Out in time to celebrate the Christmas season are two new jazz albums covering holiday favorites. Vocalist Nnenna Freelon works along with the John Brown Big Band on a ten-song album simply titled Christmas, while a five-track EP from pianist/arranger David Ian and a few of his friends takes listeners to a Vintage Christmas Wonderland.
Freelon is a top tier singer who has a deep emotional attachment to the music of the holiday season, both religious and secular, and that attachment comes through with clarity in her performances. She begins with a swinging version of “Jingle Bells,” cutely retitled “Swing Jingle Bells.” “Children Go Where I Send Thee” and “Go Tell It on the Mountain” are the foundation of a “Spiritual Medley” that also includes shout-outs to “O Little Town of Bethlehem” (which gets the full treatment later in the album), “Joy to the World,” and “Angels We Have Heard on High.”
Peanuts lovers will enjoy her take on Vince Guaraldi’s “Christmas Time Is Here,” which adds a touch of “Deck the Halls.” There is a funky version of “Silent Night,” with some effective backing from Brandon McCune on the organ. McCune plays Fender Rhodes and Miki Hayama the celesta on a soulful arrangement of Duke Ellington’s “I Like the Sunrise.” John Brown joins Freelon on “Baby, It’s Cold Outside,” and the album closes with a joyous Dixieland version of “I’ll Be Home for Christmas.

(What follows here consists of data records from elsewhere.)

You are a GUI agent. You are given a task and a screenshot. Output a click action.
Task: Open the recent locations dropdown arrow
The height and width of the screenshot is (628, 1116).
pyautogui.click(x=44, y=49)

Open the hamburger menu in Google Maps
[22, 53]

If there is a problem with the David Ian album, it is that at 17 minutes, it only whets the appetite; it leaves listeners wanting more. I guess that’s better than overstaying your welcome, but I would guarantee that a full-blown album as good as these 17 minutes would pose no danger of that.

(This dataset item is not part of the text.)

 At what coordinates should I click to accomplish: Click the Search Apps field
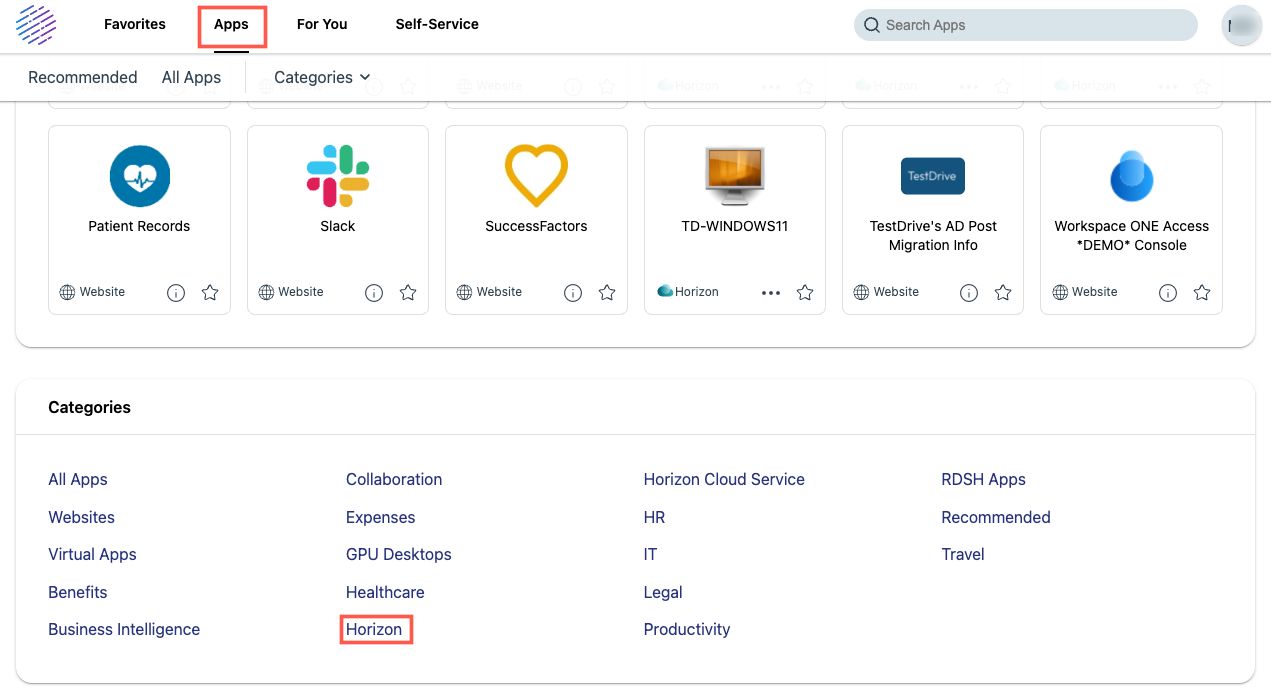[1025, 25]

Ian’s arrangements emphasize a magical simplicity that captures the spirit of the season, which is not to say they lack sophistication. It is music that focuses on the spiritual, even as it celebrates the secular. He opens with a lovely treatment of “Angels We Have Heard on High,” featuring an angelic vocal from Acacia. “I wanted to set the tone of the album with a departure into a supernatural experience,” explains Ian. Acacia’s sweetly eerie voice does the job.
Two tracks are instrumentals. “O Little Town of Bethlehem” is a stripped down arrangement featuring some swinging work on the piano and “The First Noel” has a sound at times reminiscent of Guaraldi. “Winter Wonderland” and “Jingle Bells” have vocals from Andre Miguel Mayo. The last has Acacia and Tal singing background, in a style, Ian points out, which suggests the Andrews Sisters.
These are two albums sure to brighten the season.